If you are considering purchasing a new clinical microscope, you will think about many options, vendors, and microscope models. Here are some top tips to help you come to the best buying decision.
Comfort and Ergonomics
Ergonomics is one of the most important points to consider when working long hours at your microscope to avoid back or neck pain and RSI (Repetitive Strain Injury). Look to tailor the microscope to your body, not vice versa, and decide what is important for you:
- Tilting the angle of the eyepieces can help you work in comfort, as you can adjust for the position of your eyes, and change your working position multiple times during the day
- Symmetrical operation of focus and stage drive keeps your shoulders in an aligned position during work. Also, the light intensity knob should be within easy reach without unnecessary hand movement
- A microscope with adjustable height options provides flexibility to adapt to multiple users, ensuring everyone can work in comfort. Even better if you can change the stage operation from right to left hand use at any time depending on preferences and applications
- Height adjustable focus knobs enable hands and forearms to rest comfortably on the bench, independent from individual hand sizes
- Consider a semi-automated microscope for increased efficiency
- The option to adjust the torque of the focus knobs, and to change between coarse-medium and coarse-mediumsuperfine focus allows you to achieve the sharpest images while avoiding unnecessary stress for your hands
High quality optics
The microscopic image must be optimal for your analyses, to help you to achieve the best and most reliable results. High-quality optics is key in microscopy, so you might want to consider this as a top priority.

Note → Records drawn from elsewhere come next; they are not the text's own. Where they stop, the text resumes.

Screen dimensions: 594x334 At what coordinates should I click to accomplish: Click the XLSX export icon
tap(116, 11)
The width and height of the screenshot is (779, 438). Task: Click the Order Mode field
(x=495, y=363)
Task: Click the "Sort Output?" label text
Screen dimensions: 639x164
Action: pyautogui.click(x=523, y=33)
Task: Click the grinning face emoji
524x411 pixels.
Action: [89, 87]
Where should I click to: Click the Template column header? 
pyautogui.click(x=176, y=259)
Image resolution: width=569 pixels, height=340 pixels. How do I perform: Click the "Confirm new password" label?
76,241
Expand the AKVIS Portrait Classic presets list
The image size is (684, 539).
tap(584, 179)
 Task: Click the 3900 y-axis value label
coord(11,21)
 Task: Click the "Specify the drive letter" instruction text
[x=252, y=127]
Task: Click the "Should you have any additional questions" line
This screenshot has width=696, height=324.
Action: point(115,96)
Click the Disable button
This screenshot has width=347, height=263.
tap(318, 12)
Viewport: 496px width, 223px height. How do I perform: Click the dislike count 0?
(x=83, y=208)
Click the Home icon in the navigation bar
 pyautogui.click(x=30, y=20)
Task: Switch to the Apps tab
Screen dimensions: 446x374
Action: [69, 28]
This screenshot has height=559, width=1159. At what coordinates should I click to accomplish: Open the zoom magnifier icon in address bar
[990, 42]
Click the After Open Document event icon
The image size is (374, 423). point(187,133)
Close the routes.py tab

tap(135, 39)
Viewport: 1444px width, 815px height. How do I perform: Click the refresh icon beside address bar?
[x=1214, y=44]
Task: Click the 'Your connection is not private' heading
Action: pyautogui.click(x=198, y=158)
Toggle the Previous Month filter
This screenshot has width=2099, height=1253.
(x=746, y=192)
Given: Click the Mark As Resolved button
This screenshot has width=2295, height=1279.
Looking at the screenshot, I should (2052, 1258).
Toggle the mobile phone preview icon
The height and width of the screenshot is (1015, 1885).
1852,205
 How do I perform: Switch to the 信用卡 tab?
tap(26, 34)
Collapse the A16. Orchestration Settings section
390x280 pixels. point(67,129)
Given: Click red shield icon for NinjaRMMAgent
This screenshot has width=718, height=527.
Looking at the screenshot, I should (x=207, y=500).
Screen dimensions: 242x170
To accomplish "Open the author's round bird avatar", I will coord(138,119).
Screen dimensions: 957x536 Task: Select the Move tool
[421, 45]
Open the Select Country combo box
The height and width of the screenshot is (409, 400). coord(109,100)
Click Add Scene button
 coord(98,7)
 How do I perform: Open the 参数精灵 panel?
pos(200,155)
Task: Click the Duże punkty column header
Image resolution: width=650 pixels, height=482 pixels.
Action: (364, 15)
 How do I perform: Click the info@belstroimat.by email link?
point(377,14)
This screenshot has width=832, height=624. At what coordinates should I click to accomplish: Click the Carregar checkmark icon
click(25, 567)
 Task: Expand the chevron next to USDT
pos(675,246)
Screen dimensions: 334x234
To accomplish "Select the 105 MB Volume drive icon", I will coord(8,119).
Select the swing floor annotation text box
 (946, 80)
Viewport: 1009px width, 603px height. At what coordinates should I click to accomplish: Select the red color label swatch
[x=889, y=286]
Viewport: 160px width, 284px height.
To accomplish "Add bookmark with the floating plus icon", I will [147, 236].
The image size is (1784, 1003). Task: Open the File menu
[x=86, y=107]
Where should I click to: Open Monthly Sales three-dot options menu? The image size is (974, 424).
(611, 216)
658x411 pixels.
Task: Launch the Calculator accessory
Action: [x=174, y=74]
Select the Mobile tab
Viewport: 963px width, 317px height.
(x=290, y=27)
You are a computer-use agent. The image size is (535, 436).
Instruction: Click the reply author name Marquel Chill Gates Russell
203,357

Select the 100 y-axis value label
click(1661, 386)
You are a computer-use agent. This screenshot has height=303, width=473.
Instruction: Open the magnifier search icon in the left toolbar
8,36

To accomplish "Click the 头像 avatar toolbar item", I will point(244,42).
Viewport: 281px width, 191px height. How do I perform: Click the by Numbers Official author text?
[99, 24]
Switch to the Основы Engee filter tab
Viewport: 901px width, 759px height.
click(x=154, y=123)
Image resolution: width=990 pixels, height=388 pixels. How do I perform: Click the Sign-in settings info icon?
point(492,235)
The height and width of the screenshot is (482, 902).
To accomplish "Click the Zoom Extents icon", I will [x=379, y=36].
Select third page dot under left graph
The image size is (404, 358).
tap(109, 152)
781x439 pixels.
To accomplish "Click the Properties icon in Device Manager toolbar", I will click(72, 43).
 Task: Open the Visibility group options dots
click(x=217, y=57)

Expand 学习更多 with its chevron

- Is the clinical microscope, you are interested in, compatible with the class of objectives for your application?
- Does the vendor have a high reputation for producing optical components and lenses?
Which contrast techniques do you need for your application(s)?
- Will you use bright field only, or in addition dark field, phase or polarization contrast, fluorescence or even DIC when examining your specimen? A clinical microscope should be flexible to be configured for all these options
- Ensure you future-proof your microscope and choose a supplier with a product range that can be upgraded in the future for more contrast techniques or different applications
Do you need a camera for documentation, teaching or sharing?
Assess if your microscope can be equipped with a camera right away, or if a camera attachment can be retrofitted later without the need for a new observation tube.
- How broad is the offering of your vendor with regard to cameras for your applications?
- Is it easy and possible without exchanging major parts of the microscope to add a camera later?
Do you use special specimen carriers for your application(s)?
Standard size glass slides (76mm x 26mm, 3” x 1”) are very common in almost all clinical applications, but double size glass slides, various counting chambers, even Petri dishes are frequently used. Consider if you need specialist stages/specimen holders for:
- Handling of KOVA slides or Makler chambers
- Double size glass slides (76mm x 52 mm, 3” x 2”)
- If you only use standard size glass slides, a precise stage with a short travel range will allow you to work more efficiently
- Results in some applications (e.g. polarization contrast) can be more easily achieved, if the stage is rotatable
Choose a brand you can trust
In many clinical applications, the microscope is the main tool to achieve reliable diagnoses. Choose a supplier with a proven track record in microscope quality, reliability and service.
- How long is the vendor in the market?
- Does the vendor offer reliable, local service and support?